- [Task data]:

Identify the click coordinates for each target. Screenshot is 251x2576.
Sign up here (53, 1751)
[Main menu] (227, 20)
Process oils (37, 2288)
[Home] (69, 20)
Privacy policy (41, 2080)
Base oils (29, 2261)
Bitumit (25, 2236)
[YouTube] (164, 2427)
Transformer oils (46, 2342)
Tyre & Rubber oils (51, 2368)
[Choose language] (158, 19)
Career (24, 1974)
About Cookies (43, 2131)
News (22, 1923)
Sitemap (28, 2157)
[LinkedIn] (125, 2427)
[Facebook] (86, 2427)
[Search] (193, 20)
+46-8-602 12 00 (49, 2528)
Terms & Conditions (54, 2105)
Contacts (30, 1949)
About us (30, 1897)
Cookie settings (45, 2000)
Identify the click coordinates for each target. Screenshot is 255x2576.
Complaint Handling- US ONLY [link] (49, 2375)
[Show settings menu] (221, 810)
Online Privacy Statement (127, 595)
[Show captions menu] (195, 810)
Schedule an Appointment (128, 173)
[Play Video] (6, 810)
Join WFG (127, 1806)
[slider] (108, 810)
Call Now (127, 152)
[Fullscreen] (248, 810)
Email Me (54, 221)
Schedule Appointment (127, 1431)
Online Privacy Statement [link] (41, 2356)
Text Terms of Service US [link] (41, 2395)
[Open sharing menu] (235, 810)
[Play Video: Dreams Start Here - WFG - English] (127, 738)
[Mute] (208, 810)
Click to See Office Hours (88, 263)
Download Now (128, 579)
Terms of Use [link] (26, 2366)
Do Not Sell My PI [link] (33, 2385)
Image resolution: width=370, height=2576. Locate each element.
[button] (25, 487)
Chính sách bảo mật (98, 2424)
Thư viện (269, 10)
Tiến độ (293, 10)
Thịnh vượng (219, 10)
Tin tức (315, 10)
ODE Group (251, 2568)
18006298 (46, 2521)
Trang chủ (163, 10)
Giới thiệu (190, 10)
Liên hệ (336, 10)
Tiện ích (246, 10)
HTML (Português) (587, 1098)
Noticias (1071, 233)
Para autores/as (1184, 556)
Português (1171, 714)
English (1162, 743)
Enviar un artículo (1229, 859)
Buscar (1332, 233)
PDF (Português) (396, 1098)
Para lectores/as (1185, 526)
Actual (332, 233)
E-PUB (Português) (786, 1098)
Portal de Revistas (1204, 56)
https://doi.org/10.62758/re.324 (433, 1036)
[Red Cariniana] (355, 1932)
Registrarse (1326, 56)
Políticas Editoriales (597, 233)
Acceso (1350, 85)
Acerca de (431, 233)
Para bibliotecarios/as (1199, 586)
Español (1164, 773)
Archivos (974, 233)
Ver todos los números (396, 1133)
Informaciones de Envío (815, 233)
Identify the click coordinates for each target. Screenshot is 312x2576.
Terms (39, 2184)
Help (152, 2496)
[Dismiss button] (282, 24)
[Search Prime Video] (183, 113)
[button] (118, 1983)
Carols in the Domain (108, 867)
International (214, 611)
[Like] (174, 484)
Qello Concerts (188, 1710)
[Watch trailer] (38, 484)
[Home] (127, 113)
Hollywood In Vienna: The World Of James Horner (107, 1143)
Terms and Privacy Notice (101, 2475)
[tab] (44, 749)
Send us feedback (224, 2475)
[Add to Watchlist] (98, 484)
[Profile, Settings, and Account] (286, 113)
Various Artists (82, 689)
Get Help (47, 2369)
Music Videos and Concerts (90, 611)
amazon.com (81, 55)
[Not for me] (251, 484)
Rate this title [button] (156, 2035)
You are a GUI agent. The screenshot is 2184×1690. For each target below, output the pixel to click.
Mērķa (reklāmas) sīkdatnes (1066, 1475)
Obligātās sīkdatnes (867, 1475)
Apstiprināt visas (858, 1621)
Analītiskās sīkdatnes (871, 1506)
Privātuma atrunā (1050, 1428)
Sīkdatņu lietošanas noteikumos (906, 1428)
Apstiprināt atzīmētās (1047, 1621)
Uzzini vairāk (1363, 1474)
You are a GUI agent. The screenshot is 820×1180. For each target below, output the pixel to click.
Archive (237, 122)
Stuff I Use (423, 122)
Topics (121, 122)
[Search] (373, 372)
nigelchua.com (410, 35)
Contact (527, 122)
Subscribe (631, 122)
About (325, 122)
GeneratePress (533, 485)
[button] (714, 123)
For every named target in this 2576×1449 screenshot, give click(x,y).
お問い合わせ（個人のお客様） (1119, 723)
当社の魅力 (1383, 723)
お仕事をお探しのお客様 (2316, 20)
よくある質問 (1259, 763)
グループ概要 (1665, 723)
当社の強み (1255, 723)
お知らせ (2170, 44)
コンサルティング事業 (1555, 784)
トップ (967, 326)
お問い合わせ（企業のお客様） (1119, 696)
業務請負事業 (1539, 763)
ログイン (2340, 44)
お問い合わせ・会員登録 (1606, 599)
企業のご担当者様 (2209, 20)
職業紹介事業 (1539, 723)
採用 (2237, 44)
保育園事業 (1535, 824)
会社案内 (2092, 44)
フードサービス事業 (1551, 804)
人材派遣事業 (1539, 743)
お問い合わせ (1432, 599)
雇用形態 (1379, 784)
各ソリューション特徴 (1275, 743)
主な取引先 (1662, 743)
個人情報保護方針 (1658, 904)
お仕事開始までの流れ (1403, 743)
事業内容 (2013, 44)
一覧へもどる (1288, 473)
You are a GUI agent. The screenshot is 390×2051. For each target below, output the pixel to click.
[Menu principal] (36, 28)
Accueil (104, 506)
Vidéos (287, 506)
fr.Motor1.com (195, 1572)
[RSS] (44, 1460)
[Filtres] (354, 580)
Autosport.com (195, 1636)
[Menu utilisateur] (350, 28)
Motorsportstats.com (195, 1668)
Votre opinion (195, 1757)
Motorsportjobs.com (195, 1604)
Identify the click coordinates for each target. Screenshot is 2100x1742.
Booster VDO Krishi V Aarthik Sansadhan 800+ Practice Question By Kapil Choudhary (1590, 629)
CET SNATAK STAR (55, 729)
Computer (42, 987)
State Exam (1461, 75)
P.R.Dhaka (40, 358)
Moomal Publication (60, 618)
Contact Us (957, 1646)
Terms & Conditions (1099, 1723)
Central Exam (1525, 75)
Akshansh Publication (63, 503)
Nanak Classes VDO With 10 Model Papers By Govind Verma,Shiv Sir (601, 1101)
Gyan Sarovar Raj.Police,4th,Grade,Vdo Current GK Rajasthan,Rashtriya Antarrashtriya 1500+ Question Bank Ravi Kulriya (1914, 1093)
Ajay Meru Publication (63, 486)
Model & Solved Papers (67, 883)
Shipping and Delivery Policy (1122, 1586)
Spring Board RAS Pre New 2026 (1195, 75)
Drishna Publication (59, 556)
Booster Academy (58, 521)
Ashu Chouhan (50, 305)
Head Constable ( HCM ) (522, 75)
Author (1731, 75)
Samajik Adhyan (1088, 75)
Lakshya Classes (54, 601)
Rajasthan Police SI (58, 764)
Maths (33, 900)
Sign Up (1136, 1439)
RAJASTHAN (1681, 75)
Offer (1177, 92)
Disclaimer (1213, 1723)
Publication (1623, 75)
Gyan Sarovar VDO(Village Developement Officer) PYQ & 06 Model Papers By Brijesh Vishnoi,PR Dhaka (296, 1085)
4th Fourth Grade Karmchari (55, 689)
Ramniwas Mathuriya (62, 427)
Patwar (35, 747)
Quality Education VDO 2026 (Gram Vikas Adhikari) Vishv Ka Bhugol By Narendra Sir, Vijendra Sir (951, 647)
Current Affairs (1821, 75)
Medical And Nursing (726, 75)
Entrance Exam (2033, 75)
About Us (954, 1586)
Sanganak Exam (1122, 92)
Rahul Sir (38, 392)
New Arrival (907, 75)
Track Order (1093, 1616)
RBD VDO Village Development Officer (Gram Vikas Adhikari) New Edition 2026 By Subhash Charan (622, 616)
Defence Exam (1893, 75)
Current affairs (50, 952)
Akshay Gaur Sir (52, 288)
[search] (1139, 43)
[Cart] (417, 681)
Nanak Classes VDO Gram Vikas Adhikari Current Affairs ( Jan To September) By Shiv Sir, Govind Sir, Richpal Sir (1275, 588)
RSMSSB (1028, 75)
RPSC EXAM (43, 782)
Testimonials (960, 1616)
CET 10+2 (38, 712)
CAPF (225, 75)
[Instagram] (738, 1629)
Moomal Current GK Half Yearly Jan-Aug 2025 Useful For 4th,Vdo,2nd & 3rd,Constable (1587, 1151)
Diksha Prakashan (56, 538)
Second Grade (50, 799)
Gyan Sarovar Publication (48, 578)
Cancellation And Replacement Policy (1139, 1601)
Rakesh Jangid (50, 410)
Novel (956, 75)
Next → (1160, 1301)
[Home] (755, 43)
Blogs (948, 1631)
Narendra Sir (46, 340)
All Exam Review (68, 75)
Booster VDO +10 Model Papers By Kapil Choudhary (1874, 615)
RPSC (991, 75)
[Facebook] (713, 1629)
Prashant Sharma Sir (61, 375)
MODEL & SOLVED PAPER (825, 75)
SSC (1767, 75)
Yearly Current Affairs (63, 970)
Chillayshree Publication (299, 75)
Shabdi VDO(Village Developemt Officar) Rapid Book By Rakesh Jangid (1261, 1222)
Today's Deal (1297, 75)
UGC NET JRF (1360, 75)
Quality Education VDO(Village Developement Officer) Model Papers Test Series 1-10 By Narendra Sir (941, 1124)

- [Work to be completed]: Look back at the entries above. Retype the line with "Motorsportstats.com (195, 1668)", the line with "Publication (1623, 75)", and all lines in between.

- [Reply to the task]:
Motorsportstats.com (195, 1668)
Votre opinion (195, 1757)
Motorsportjobs.com (195, 1604)
Identify the click coordinates for each target. Screenshot is 2100x1742.
Booster VDO Krishi V Aarthik Sansadhan 800+ Practice Question By Kapil Choudhary (1590, 629)
CET SNATAK STAR (55, 729)
Computer (42, 987)
State Exam (1461, 75)
P.R.Dhaka (40, 358)
Moomal Publication (60, 618)
Contact Us (957, 1646)
Terms & Conditions (1099, 1723)
Central Exam (1525, 75)
Akshansh Publication (63, 503)
Nanak Classes VDO With 10 Model Papers By Govind Verma,Shiv Sir (601, 1101)
Gyan Sarovar Raj.Police,4th,Grade,Vdo Current GK Rajasthan,Rashtriya Antarrashtriya 1500+ Question Bank Ravi Kulriya (1914, 1093)
Ajay Meru Publication (63, 486)
Model & Solved Papers (67, 883)
Shipping and Delivery Policy (1122, 1586)
Spring Board RAS Pre New 2026 (1195, 75)
Drishna Publication (59, 556)
Booster Academy (58, 521)
Ashu Chouhan (50, 305)
Head Constable ( HCM ) (522, 75)
Author (1731, 75)
Samajik Adhyan (1088, 75)
Lakshya Classes (54, 601)
Rajasthan Police SI (58, 764)
Maths (33, 900)
Sign Up (1136, 1439)
RAJASTHAN (1681, 75)
Offer (1177, 92)
Disclaimer (1213, 1723)
Publication (1623, 75)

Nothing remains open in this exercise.